A red light did not confer additional risk for maternal death, eclampsia, stillbirth and neonatal death. These findings are consistent with a Haitain pre-eclampsia cohort demonstrating ‘highest’ SBP and DBP during admission were not associated with additional risk of maternal death, eclampsia or antepartum stillbirth [25]. The poor relationship between eclampsia and increasing ‘highest’ SBP mirror findings from a secondary analysis study of 87 women with eclampsia and neuroimaging findings of posterior reversible leuco-encephalopathy syndrome, which showed that more than a third of women had BPs within normal limits (<140/90 mmHg) prior to their eclampsia [26]. A prospective observational study of all eclampsia cases in the UK in 1992 demonstrated that only 38% of in-hospital eclampsia cases were associated with documented proteinuria or hypertension prior to the fit [27]. In our study, risk of eclampsia does not have a close relationship with severity of hypertension. It is possible that eclampsia may occur at moments of acute severe hypertension, which may not always be captured.

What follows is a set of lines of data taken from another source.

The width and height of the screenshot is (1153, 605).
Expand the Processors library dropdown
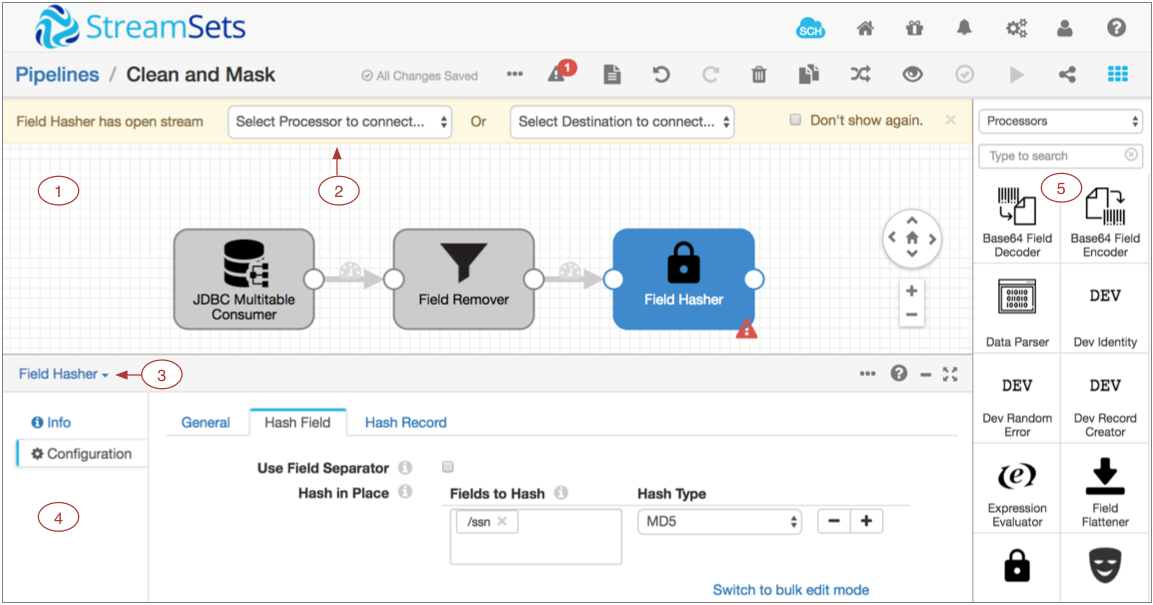(x=1061, y=121)
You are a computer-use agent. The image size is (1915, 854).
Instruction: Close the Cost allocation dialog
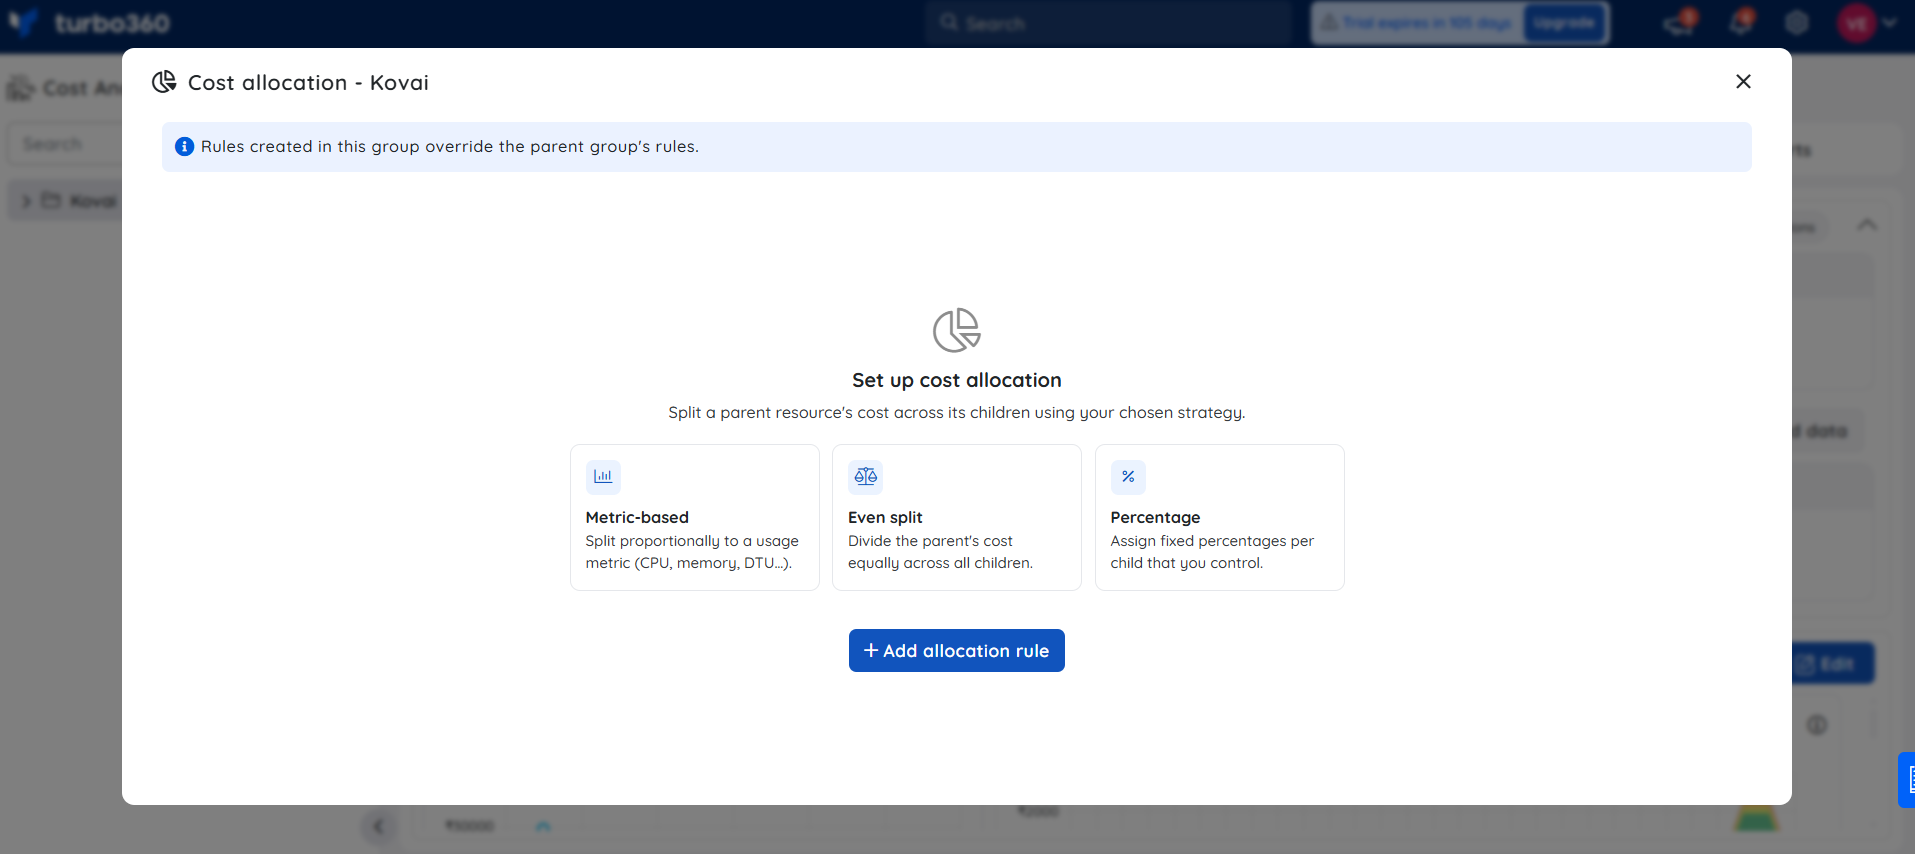click(1743, 81)
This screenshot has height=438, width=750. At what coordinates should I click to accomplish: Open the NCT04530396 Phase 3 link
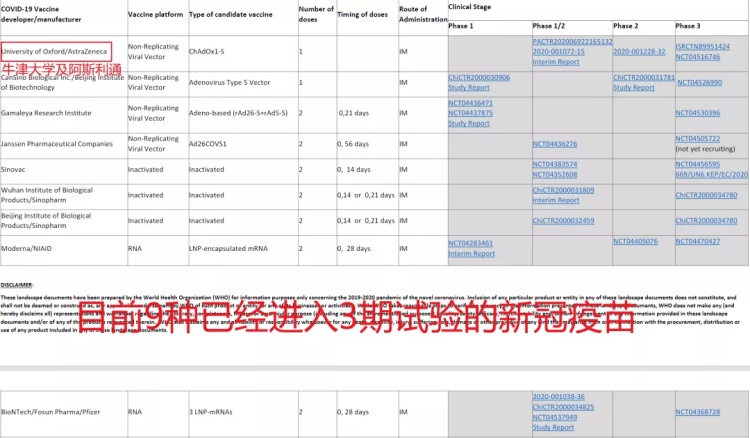tap(700, 113)

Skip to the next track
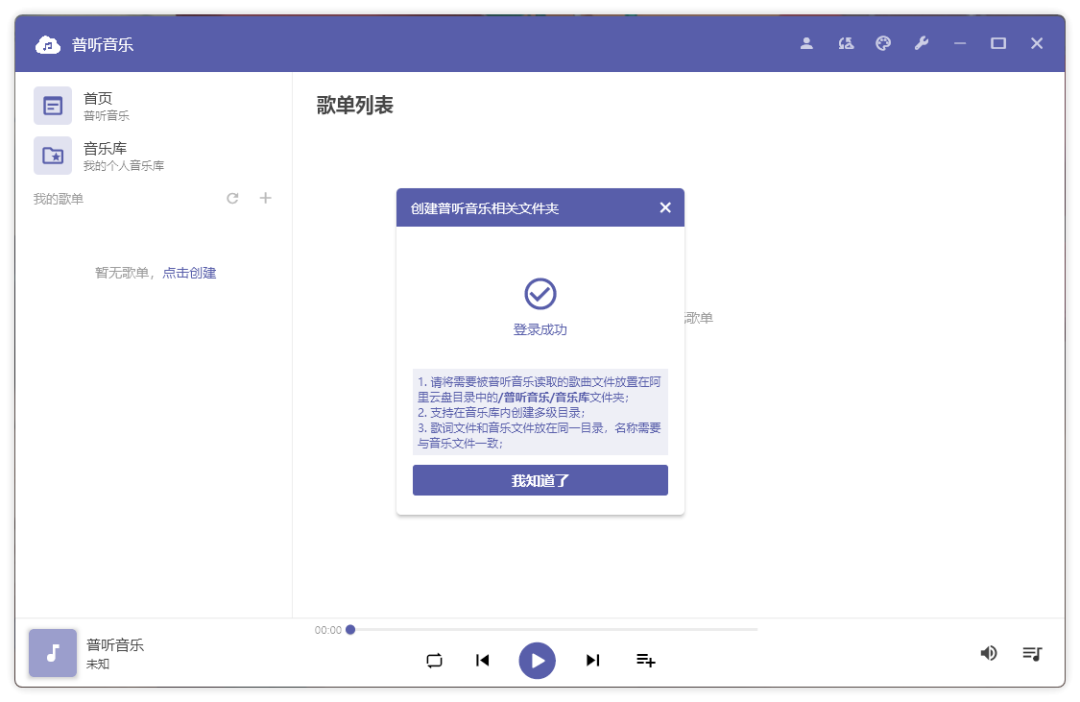592,660
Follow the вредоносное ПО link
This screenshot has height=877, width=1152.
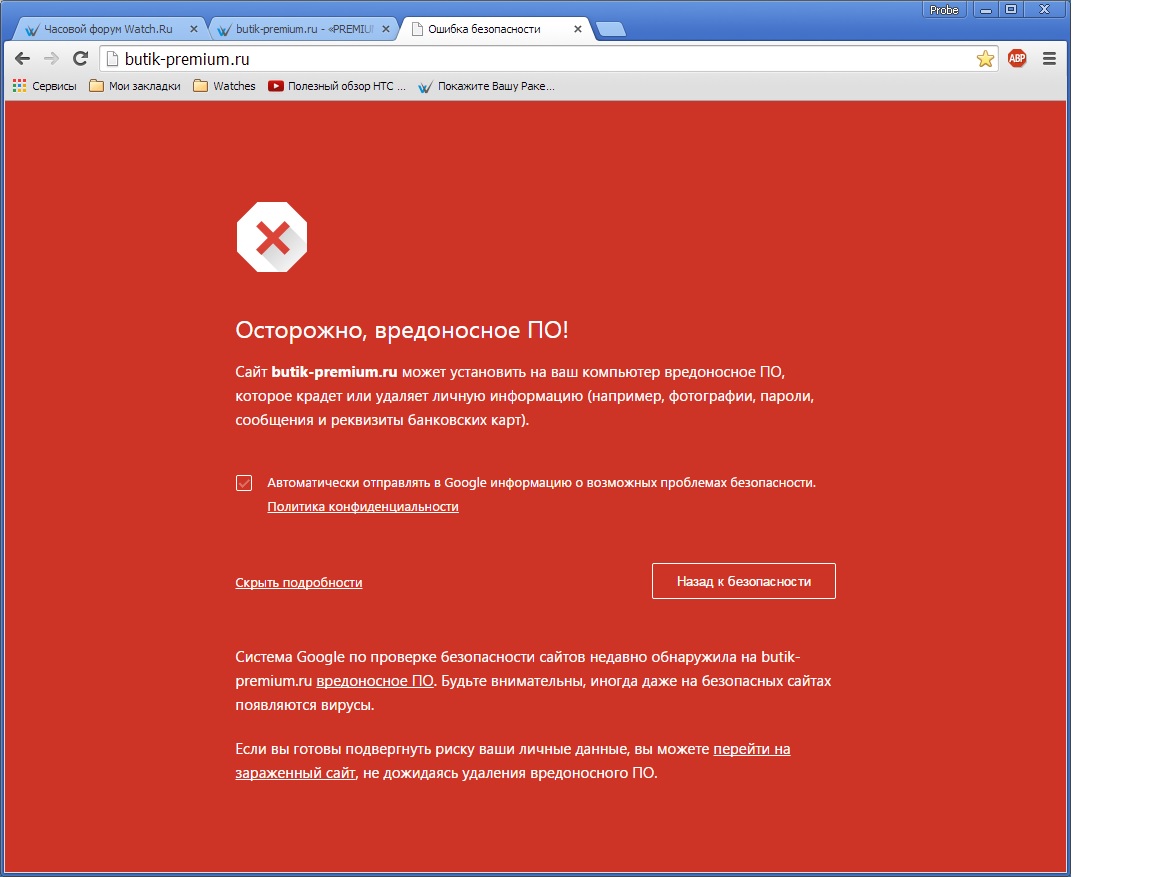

In non-pregnant populations, there is a strong association between increasing systolic BP and risk of stroke [28], [29], [30]. The association between stroke risk and severe systolic hypertension is not robust in obstetric populations. In 2005, in 28 women with sustained pre-eclampsia-related strokes, all had a SBP ≥155 mmHg just prior to the stroke [31]. In our data systolic BPs above this threshold were common, yet strokes were rare (despite the four women with strokes also having severe hypertension). This may reflect appropriate and timely management with antihypertensives, magnesium sulfate, CCU admission and delivery of the baby in response to severe hypertension. In lower-resourced settings, the association between severe hypertension and adverse outcomes may be stronger.

Meaning of study – Implications for clinicians/policy

This study aimed to inform whether the BP thresholds incorporated in the CRADLE VSA traffic light early warning system are appropriate as triage tools for healthcare providers caring for pregnant women in low-resource community settings. The study demonstrated that pre-eclamptic women who trigger a yellow or red traffic light are at increased risk of complications of pre-eclampsia, but not for all outcomes. Although the relationship between severity of hypertension and risk of some adverse outcomes, such as eclampsia and stroke, was not strong, these findings should not deter from accurate BP measurement and timely intervention. As discussed above, in the tertiary care setting, treatment paradox and temporal influences may have impacted on the strength of the association.

In a community setting, accurate BP measurement is a critical screening test. In this unselected population, the CRADLE VSA’s yellow light will identify women who are hypertensive (possibly due to pre-eclampsia), at increased risk of a number of pre-eclampsia complications, and who need urgent referral to facility-level care. This should be more urgent when a red light is triggered. The traffic light early warning system enables healthcare providers with limited training to do this without requiring literacy.

Unanswered questions and future research

The traffic light early warning system within the CRADLE VSA device alerts healthcare providers to hypertension and also to shock secondary to obstetric haemorrhage or sepsis. A concurrent study at the same three South African sites evaluated whether thresholds of shock index (the ratio of pulse to SBP) [32] can predict adverse outcomes relating to obstetric haemorrhage and sepsis. Following these two studies, we will assess whether implementation of the CRADLE VSA and a simple training package to healthcare providers caring for pregnant women in low-resource community- and facility-level settings improves outcomes for women (CRADLE 3 Trial), by improving the identification of the three leading causes of maternal death (pre-eclampsia, obstetric haemorrhage and sepsis).